- Conference: Ivy League
- Record: 8–16 (3–11 Ivy)
- Head coach: Ray Carazo (3rd season);
- Home arena: John J. Lee Amphitheater

= 1977–78 Yale Bulldogs men's basketball team =

American college basketball season

The 1977–78 Yale Bulldogs men's basketball team represented Yale University during the 1977–78 men's college basketball season. The Bulldogs, led by 3rd year head coach Ray Carazo, played their home games at John J. Lee Amphitheater of the Payne Whitney Gymnasium and were members of the Ivy League.
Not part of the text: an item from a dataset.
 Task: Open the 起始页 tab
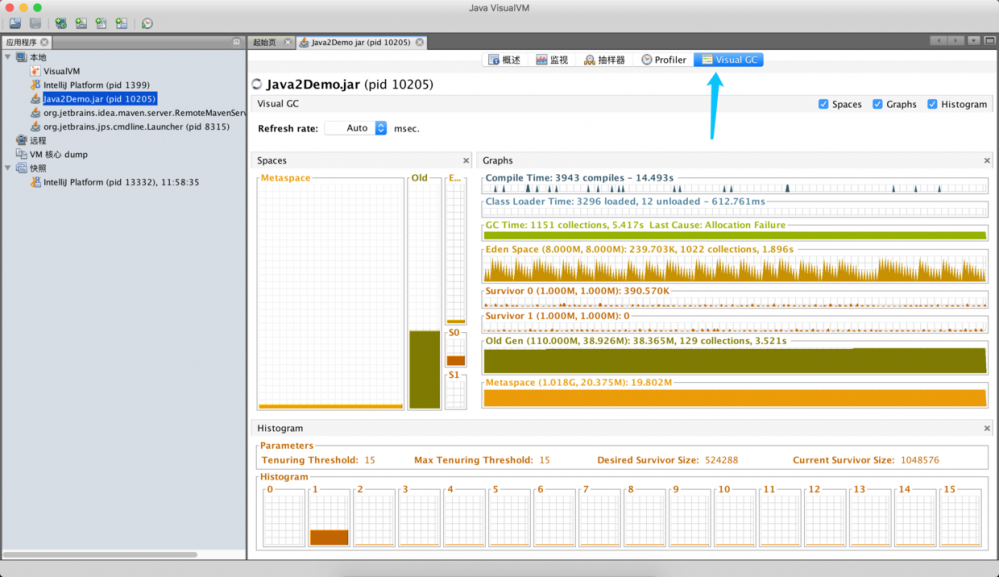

They finished the season 8–16, 3–11 in Ivy League play to finish in seventh place.

==Schedule==

| Date time, TV | Rank^{#} | Opponent^{#} | Result | Record | Site city, state |
| November 29* |  | Lafayette | L 52–66 | 0–1 | Payne Whitney Gymnasium New Haven, CT |
| December 3* |  | at Connecticut | L 57–73 | 0–2 | Hugh S. Greer Field House Storrs, CT |
| December 7 |  | at Brown | W 73–66 | 1–2 (1–0) | Marvel Gymnasium Providence, RI |
| December 10* |  | Holy Cross | L 62–67 | 1–3 (1–0) | Payne Whitney Gymnasium New Haven, CT |
| December 12* |  | Fordham | W 83–72 | 2–3 (1–0) | Payne Whitney Gymnasium New Haven, CT |
| December 28* |  | vs. Rochester | W 72–50 | 3–3 (1–0) | Blue Cross Arena Rochester, NY |
| December 29* |  | vs. DePaul | L 52–100 | 3–4 (1–0) | Blue Cross Arena Rochester, NY |
| January 7* |  | Clark | W 70–66 | 4–4 (1–0) | Payne Whitney Gymnasium New Haven, CT |
| January 10* |  | at Colgate | W 91–60 | 5–4 (1–0) | Cotterell Court Hamilton, NY |
| January 14* |  | Fairfield | L 72–73 | 5–5 (1–0) | Payne Whitney Gymnasium New Haven, CT |
| January 17* |  | Williams | W 69–57 | 6–5 (1–0) | Payne Whitney Gymnasium New Haven, CT |
| January 27 |  | Columbia | L 51–55 | 6–6 (1–1) | Payne Whitney Gymnasium New Haven, CT |
| January 28 |  | Cornell | L 64–88 | 6–7 (1–2) | Payne Whitney Gymnasium New Haven, CT |
| February 3 |  | at Dartmouth | L 45–71 | 6–8 (1–3) | Alumni Gym Hanover, NH |
| February 4 |  | at Harvard | L 74–76 | 6–9 (1–4) | Lavietes Pavilion Boston, Massachusetts |
| February 7 |  | Brown | W 74–57 | 7–9 (2–4) | Payne Whitney Gymnasium New Haven, CT |
| February 10 |  | Penn | L 78–96 | 7–10 (2–5) | Payne Whitney Gymnasium New Haven, CT |
| February 11 |  | Princeton | L 49–72 | 7–11 (2–6) | Payne Whitney Gymnasium New Haven, CT |
| February 17 |  | at Cornell | L 63–71 | 7–12 (2–7) | Barton Hall Ithaca, NY |
| February 18 |  | at Columbia | L 71–88 | 7–13 (2–8) | Levien Gymnasium Manhattan, NY |
| February 24 |  | at Princeton | L 49–52 | 7–14 (2–9) | Jadwin Gymnasium Princeton, NJ |
| February 25 |  | at Penn | L 59–67 | 7–15 (2–10) | Palestra Philadelphia, Pennsylvania |
| March 3 |  | Harvard | W 77–69 | 8–15 (3–10) | Payne Whitney Gymnasium New Haven, CT |
| March 4 |  | Dartmouth | L 40–42 | 8–16 (3–11) | Payne Whitney Gymnasium New Haven, CT |
*Non-conference game. ^{#}Rankings from AP poll. (#) Tournament seedings in parentheses. All times are in Eastern Time.